What’s more, grades definitely do not reflect a person’s ability to adapt to changing economic tides once they enter the working world. The social media campaign featured people who had succeeded in the careers they had chosen, despite mediocre PSLE scores. “Once you’re out of school, that’s actually when your journey starts,” said Ong, who runs a creative agency. “I hire young people, the ones that possess an ability to learn outside of what you learn in school.”

International lessons

When it comes to education reform, Singapore could look to Finland, which consistently tops PISA rankings. Panellist Anna Korpi, Counsellor for Education and Science at the Finnish Embassy, shares how “our approach has been quite individualised to the extreme”.

“We often say that, in a class of 20 students in primary schools, the teacher is the facilitator of 20 different learning patterns,” Korpi explained. Those children with learning difficulties may have easier tests than their fellow classmates, she said.

Vocational education is also highly regarded in Finland where, for instance, “a plumber is probably paid much more than other fields”, she continued. And from a young age, “ we try to encourage more children to keep the joy of learning throughout their lives”, with more relaxed methods of teaching, she explained.

Crucially, teaching is a very competitive field in Finland, she added. “It’s harder to get into teacher education programmes than it is to get into medical school.” Teacher education programmes look out specifically for individuals with a capacity for change, Korpi said, and candidates sit for psychological tests and entrance exams that are geared towards “measuring skills and aptitude for learning”. “They realised that if they only look at high-performing in terms of grades or academic skills, they will get the wrong people,” Korpi noted.

She added that her one key skill for parents to focus on in their children is empathy, which is “still one of the biggest things that we need in future, and today, to understand problems even if we haven’t experienced them ourselves”.

At the end of the day, it is the students themselves that will shape the course of their futures.

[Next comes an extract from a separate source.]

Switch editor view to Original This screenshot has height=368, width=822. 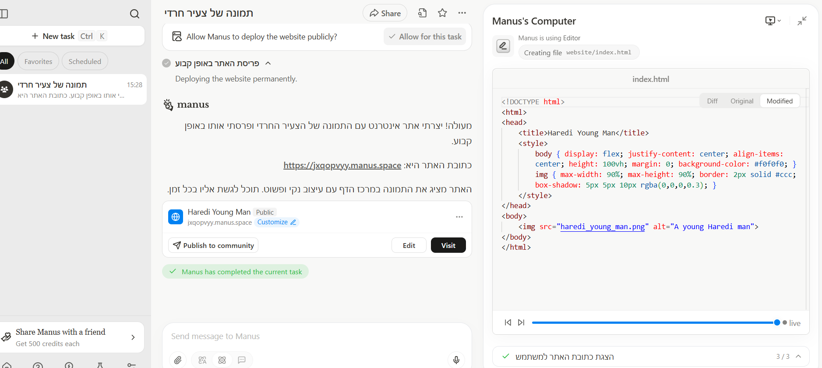tap(742, 101)
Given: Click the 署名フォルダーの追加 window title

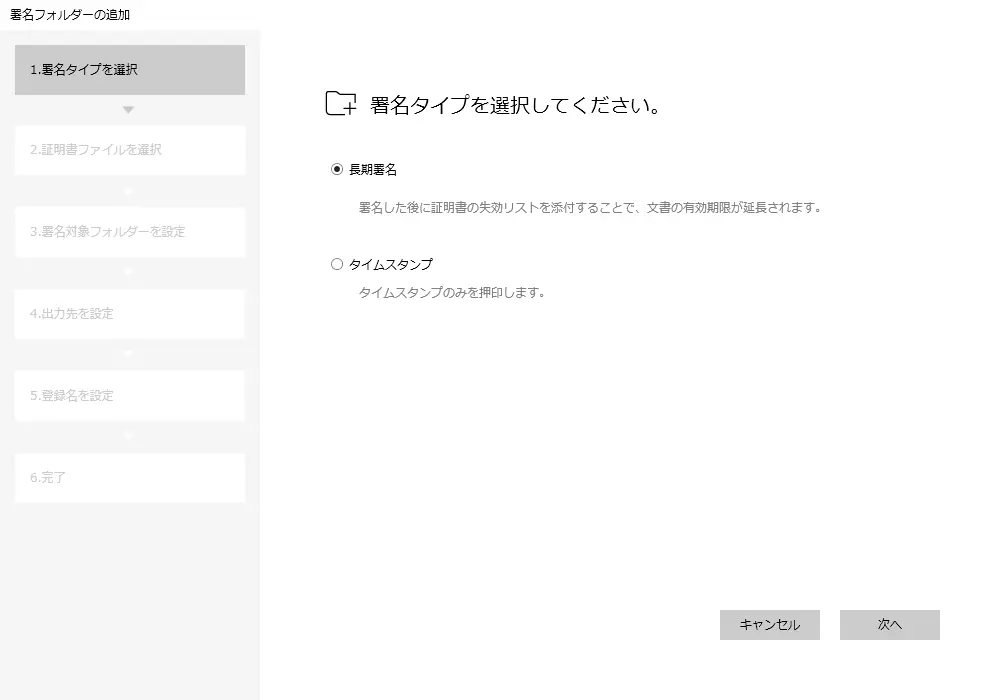Looking at the screenshot, I should (70, 15).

For ACJC’s Creffield, “the joy of learning comes from choice”. Her junior college has an open syllabus and “shopping weeks” where students can try out different subjects and see what sticks. “What we try to do is get people to do things they like and love, rather than things their parents said they ought to do,” she said.

It is important that each child feels like they are “seen and heard in the classroom”, she concluded. “It’s giving students back agency, and showing them that they are important.”